**Teks Bacaan**
KARANGANYAR - Bak petir di siang bolong, Kepala Desa Jaten, Harga Satata, harus berurusan dengan hukum. Tepatnya pada Selasa (8/7/2025) petang, setelah menjalani ibadah haji, ia resmi ditahan atas dugaan korupsi terkait pembangunan kios di atas tanah bengkok desa.
Penahanan ini menjadi pukulan telak bagi masyarakat Jaten, Karanganyar. Apalagi, sang Kades baru saja tiba dari Tanah Suci. Ironisnya, penahanan itu dilakukan setelah Harga Satata diperiksa intensif selama hampir 8 jam oleh tim penyidik Kejaksaan Negeri (Kejari) Karanganyar.
Dengan mengenakan rompi tahanan oranye yang mencolok, tangan diborgol, Harga Satata tampak berusaha tegar saat digiring menuju mobil tahanan sekitar pukul 17.15 WIB. Raut wajahnya menyimpan segudang tanya dan mungkin juga penyesalan. Ia ditahan di Polres Karanganyar atas titipan Kejaksaan.
Kepala Kejaksaan Negeri (Kajari) Karanganyar Robert Jimmy Lambila, melalui Kasi Pidana Khusus (Pidsus) Hartanto, mengungkapkan bahwa penahanan Kades Jaten ini terkait dengan kasus korupsi pembangunan 52 unit kios di atas tanah bengkok desa yang terjadi pada tahun 2021.
Dalam proses penyidikan terungkap bahwa pembangunan kios tersebut dikerjakan oleh investor yang ditunjuk langsung oleh Harga Satata, tanpa sepengetahuan atau izin dari Pemerintah Kabupaten Karanganyar.
"Hari ini kami Kejaksaan menetapkan Kepala Desa Jaten sebagai tersangka. Pada hari ini juga kita melakukan penahanan terhadap tersangka, " kata Hartanto, Selasa.
Berdasarkan dokumen yang disita, proyek ini menelan anggaran fantastis, mencapai Rp3, 8 miliar. Selanjutnya, 52 kios tersebut disewakan kepada pihak penyewa dengan jangka waktu 20 tahun.
Hartanto menambahkan, pembangunan ruko di atas tanah bengkok desa itu tidak sesuai prosedur. Seharusnya, desa mendapatkan hak dari penyewaan ruko, tetapi dana tersebut tidak disetorkan ke kas desa, sehingga menimbulkan kerugian.

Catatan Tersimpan
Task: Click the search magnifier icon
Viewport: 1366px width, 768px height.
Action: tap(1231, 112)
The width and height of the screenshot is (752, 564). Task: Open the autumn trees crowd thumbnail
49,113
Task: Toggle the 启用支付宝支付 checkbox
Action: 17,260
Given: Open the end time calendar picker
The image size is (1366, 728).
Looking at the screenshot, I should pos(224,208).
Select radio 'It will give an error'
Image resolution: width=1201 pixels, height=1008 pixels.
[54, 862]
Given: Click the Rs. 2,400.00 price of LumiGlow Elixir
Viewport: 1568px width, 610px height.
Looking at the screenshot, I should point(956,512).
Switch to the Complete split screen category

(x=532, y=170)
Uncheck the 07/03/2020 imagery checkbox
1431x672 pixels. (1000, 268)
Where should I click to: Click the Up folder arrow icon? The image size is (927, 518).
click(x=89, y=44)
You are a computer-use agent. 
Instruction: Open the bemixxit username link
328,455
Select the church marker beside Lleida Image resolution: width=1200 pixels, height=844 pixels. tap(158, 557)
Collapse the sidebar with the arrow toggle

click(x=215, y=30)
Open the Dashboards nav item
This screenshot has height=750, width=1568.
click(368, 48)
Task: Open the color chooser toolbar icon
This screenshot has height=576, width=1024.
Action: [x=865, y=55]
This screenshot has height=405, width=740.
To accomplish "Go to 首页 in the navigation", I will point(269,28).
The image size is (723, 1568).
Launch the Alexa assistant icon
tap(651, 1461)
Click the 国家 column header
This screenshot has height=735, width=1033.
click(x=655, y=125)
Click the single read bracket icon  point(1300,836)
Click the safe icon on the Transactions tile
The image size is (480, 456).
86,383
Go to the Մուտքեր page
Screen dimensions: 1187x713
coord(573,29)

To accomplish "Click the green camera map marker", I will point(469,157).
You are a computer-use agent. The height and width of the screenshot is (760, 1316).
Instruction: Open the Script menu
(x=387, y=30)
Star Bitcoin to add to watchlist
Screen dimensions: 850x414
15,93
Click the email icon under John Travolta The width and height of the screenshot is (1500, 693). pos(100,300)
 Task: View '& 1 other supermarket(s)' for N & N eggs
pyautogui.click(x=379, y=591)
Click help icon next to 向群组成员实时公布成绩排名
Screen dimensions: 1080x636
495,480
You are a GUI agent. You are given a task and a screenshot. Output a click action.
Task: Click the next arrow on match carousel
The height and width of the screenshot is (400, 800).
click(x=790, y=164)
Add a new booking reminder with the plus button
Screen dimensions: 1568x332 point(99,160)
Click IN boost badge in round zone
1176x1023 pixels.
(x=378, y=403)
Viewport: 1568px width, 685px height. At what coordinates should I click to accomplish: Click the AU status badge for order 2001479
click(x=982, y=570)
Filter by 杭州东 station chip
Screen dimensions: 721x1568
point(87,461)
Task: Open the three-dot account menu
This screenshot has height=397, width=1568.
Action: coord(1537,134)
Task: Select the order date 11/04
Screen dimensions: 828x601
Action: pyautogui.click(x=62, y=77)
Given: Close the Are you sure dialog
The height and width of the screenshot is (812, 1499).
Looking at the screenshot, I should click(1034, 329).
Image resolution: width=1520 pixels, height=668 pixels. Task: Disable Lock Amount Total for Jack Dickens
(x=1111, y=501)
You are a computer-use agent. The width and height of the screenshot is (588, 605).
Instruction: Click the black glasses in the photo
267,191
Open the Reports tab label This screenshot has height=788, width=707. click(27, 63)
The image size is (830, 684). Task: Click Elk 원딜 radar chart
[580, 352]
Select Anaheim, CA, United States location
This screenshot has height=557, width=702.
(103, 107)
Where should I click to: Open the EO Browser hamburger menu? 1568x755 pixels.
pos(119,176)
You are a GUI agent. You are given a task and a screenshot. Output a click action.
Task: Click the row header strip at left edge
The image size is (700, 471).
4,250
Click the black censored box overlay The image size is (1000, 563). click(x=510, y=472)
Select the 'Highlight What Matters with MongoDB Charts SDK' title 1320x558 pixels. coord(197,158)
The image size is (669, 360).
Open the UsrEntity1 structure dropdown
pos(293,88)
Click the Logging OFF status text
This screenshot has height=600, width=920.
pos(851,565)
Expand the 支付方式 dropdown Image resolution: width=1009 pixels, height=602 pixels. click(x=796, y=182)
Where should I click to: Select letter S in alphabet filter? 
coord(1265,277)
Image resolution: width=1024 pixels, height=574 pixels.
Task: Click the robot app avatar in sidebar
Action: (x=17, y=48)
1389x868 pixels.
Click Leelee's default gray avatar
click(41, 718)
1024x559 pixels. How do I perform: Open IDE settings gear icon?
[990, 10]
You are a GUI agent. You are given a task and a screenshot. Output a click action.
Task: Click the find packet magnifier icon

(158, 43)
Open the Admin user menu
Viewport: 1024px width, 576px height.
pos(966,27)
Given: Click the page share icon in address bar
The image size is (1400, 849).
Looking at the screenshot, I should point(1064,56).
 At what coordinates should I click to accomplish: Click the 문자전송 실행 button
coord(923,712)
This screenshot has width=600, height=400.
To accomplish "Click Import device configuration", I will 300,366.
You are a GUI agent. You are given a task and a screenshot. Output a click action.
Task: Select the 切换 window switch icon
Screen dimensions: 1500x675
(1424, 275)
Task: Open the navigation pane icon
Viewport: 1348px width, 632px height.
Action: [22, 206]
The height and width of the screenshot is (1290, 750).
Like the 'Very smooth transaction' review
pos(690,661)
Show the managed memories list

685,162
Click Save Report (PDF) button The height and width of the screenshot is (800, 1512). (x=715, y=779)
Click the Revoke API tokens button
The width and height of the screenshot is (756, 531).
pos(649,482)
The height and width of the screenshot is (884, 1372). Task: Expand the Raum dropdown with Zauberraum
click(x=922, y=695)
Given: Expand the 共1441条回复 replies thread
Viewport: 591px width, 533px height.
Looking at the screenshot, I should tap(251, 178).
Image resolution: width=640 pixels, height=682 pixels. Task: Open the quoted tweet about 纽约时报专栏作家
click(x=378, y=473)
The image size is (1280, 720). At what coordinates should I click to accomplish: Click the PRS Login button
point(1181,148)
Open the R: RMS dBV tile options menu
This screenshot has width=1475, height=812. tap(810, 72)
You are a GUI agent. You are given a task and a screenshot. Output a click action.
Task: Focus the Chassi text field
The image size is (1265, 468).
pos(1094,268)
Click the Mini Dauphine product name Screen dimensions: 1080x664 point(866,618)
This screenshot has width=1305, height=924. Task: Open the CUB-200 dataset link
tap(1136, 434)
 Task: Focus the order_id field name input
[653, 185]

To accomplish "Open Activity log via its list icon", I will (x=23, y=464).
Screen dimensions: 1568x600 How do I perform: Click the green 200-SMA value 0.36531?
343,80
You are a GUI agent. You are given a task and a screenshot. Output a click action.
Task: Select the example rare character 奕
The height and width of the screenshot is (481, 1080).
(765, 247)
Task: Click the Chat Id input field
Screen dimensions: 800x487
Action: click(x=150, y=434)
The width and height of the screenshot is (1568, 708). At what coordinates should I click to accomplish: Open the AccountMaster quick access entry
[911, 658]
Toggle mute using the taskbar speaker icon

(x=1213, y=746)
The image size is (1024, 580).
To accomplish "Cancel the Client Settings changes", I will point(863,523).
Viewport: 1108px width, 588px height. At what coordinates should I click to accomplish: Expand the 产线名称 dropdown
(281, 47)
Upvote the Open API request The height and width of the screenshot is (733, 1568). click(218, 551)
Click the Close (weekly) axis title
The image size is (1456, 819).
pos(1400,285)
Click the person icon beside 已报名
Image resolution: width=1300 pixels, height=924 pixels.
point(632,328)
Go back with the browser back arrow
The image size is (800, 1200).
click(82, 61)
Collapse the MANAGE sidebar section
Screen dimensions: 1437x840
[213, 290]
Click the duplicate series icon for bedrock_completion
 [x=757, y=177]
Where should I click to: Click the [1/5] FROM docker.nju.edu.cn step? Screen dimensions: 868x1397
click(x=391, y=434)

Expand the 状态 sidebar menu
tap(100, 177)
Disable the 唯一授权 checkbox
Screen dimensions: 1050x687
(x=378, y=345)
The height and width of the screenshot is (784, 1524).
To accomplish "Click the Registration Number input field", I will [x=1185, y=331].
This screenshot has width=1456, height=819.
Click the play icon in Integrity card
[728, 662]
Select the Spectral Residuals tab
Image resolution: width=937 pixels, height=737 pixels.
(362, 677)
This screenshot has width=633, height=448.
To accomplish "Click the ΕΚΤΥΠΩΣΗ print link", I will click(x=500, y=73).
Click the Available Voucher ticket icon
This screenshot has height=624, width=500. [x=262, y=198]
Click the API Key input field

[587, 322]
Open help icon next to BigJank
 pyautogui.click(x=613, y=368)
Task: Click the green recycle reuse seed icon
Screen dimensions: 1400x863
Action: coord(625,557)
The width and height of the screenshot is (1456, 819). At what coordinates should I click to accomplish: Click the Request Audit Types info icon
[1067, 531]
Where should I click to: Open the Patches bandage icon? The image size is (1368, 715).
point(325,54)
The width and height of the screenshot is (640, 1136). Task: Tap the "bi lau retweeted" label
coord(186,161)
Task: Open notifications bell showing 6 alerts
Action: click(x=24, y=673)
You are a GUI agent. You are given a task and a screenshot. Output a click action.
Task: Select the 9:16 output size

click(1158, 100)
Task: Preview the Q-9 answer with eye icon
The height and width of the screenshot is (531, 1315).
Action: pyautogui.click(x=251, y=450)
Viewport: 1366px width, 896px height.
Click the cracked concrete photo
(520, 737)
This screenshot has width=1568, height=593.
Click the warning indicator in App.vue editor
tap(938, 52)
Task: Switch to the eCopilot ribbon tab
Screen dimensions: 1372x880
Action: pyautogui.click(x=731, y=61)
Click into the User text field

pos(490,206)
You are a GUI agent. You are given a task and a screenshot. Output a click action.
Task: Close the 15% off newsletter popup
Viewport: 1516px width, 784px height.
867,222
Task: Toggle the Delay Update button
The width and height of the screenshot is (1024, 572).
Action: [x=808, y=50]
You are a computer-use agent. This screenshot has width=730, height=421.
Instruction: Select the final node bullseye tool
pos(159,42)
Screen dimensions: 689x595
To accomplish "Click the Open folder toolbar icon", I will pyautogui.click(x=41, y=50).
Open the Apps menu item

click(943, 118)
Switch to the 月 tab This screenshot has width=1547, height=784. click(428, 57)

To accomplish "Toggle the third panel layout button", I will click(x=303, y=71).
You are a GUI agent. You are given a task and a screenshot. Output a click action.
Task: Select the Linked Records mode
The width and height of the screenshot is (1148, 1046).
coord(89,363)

**Tugas Latihan**
**A.** Sebutkan semua nama orang yang muncul dalam berita penahanan Kepala Desa Jaten.
**B.** Tuliskan kembali bagian berita penahanan Kepala Desa Jaten mulai dari "Dengan mengenakan rompi" hingga "Pemerintah Kabupaten Karanganyar.". Ganti nama "Polres Karanganyar" menjadi "Kepolisian Resor Karanganyar".

**Jawaban Berurutan**
**A.** Harga Satata, Robert Jimmy Lambila, Hartanto

**B.**
Dengan mengenakan rompi tahanan oranye yang mencolok, tangan diborgol, Harga Satata tampak berusaha tegar saat digiring menuju mobil tahanan sekitar pukul 17.15 WIB. Raut wajahnya menyimpan segudang tanya dan mungkin juga penyesalan. Ia ditahan di Kepolisian Resor Karanganyar atas titipan Kejaksaan.
Kepala Kejaksaan Negeri (Kajari) Karanganyar Robert Jimmy Lambila, melalui Kasi Pidana Khusus (Pidsus) Hartanto, mengungkapkan bahwa penahanan Kades Jaten ini terkait dengan kasus korupsi pembangunan 52 unit kios di atas tanah bengkok desa yang terjadi pada tahun 2021.
Dalam proses penyidikan terungkap bahwa pembangunan kios tersebut dikerjakan oleh investor yang ditunjuk langsung oleh Harga Satata, tanpa sepengetahuan atau izin dari Pemerintah Kabupaten Karanganyar.